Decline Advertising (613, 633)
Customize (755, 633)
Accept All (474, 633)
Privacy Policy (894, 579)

______________________________

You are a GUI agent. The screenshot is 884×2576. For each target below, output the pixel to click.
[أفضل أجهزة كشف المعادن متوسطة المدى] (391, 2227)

______________________________

> [Task]
Please copy the lines in the records above between the one holding "Decline Advertising (613, 633)" and the one holding "Privacy Policy (894, 579)", inclusive, exactly and with no other line.

> [Task output]
Decline Advertising (613, 633)
Customize (755, 633)
Accept All (474, 633)
Privacy Policy (894, 579)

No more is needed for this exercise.